Dear Adoptive Parents, Open Up. Signed, Your Daughter’s Birthmother

This guest post is by Lynn, a birthmother.

 

I am a birthmother to a 12-year-old girl named Janet. I actually named her Sarah but the adoptive parents changed her name. Janet was an unexpected surprise but I loved her from the very beginning. Janet has three other sisters that she has not met.

Choosing to surrender Janet to adoption was the hardest decision I have ever had to make in my entire life.

I wish I could say that the decision was all mine but there was some heavy influence from my family to give her up. Until this day, I feel that shipping me off to Colorado was just a way to hide the fact that their unwed daughter was pregnant and they didn’t want their friends to know. But that was 12 years ago.

The pain and anger towards them is still there but my parents are not the type to admit to that or much less talk about it at all. My dad has never once breathed her name to me…ever!

Why I Chose Open Adoption
I chose open adoption believing that I would have this “wonderful and open relationship” with the adoptive parents and would get communication all the time. Those are the famous words promised by the adoptive parents and my case worker at Catholic Charities.

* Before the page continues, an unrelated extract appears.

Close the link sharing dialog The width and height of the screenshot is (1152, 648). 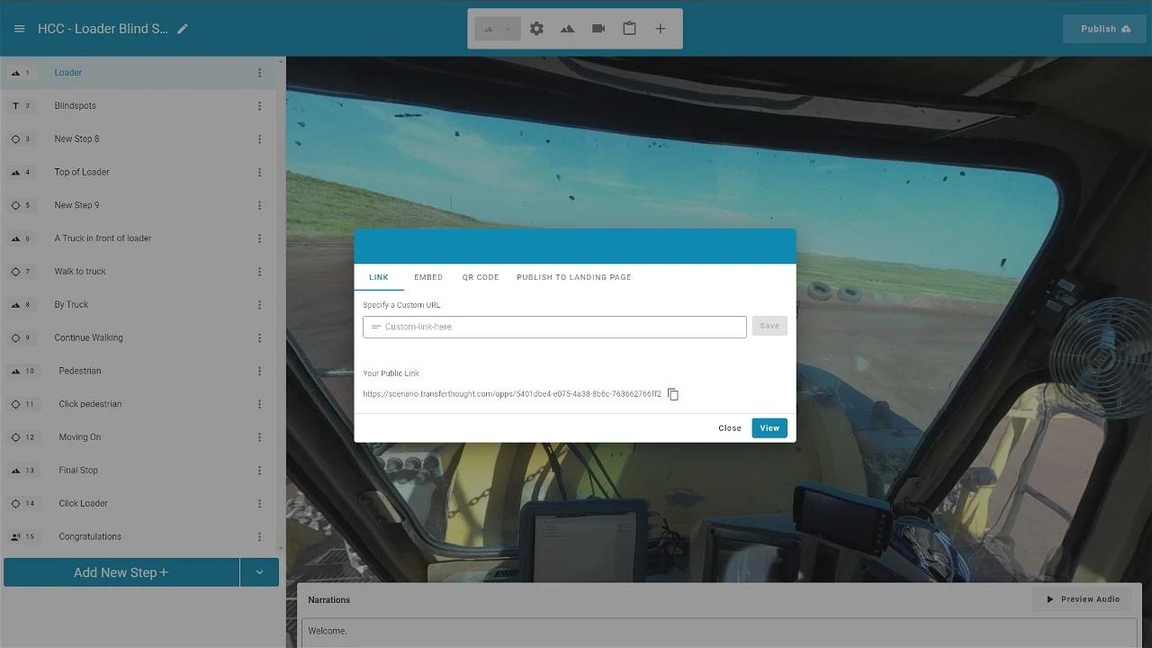(x=729, y=428)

Little did I know that that would all go to hell in a handbasket after a couple years. I was supposed to get communication on or close to around her birthday. The last five years at least, I have had to practically beg them to follow through with the communication and then I would get it sometimes almost two months later.

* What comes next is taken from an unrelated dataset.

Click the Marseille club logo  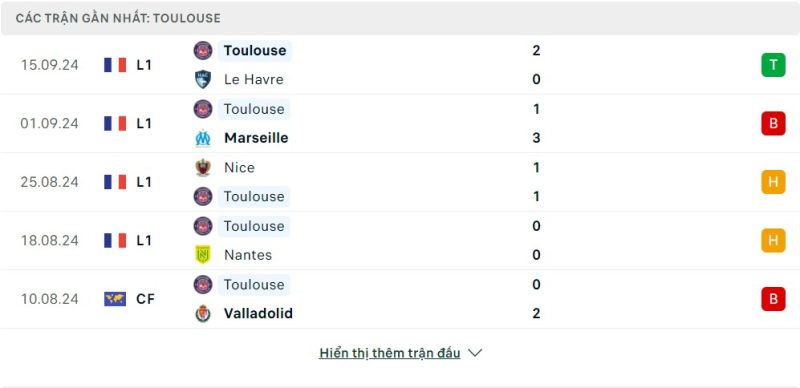tap(203, 138)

Sometimes they would send pics and sometimes they wouldn’t. It has made me feel like I am an inconvenience to them  after what I have done for them? If I knew then what I know now, I would have done the adoption. But I would have chosen different people and have made sure I had an attorney involved in educating me on what the exact laws are and my rights.

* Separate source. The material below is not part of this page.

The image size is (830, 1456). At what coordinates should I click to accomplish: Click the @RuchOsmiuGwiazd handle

The adoptive parents will never understand how hard this is on me and still is 12 years later. When Janet’s birthday passes it is horrible. I relive the day of giving birth to her and walking away from the hospital without her. Living with my decision to do adoption has been by far the biggest challenge of my life.

How I feel as a birthmother
It has been something I have to get through day by day and I just pray for the day when Janet turns 18 and I can see her without her parents having any legal rights to stop me. I just have to hope and pray that my daughter will want to see me. Adoption is not for everyone.

I think what they don’t tell you in the books, articles, is how the birthmother has to find a way to go on without their child. I have found that a lot of the books and things make it all glamorous. It isn’t. No book is going to tell you how to get through it. That is something that unfortunately you have to figure out on your own.

It takes years. I am still figuring it out. There is so much heartache that I have to deal with that it has forever changed me as a person. I  am not the same person I was then. The question I hate answering the most is the infamous “How many kids do you have”?

What am I supposed to say? Four? Three? If I say four then I feel like I have to explain my history to a complete stranger. If I say three, I feel like I am not recognizing the daughter I surrendered and disrespecting her. It is an ongoing cycle.

I am trucking along day by day. I have a husband and kids who are very supportive and I don’t know what I do without them. I think what keeps me going, aside from my family, is dreaming of the day I will meet Janet and get to invite her to be a part of my family.

Lynn is a birthmother who lives in Colorado.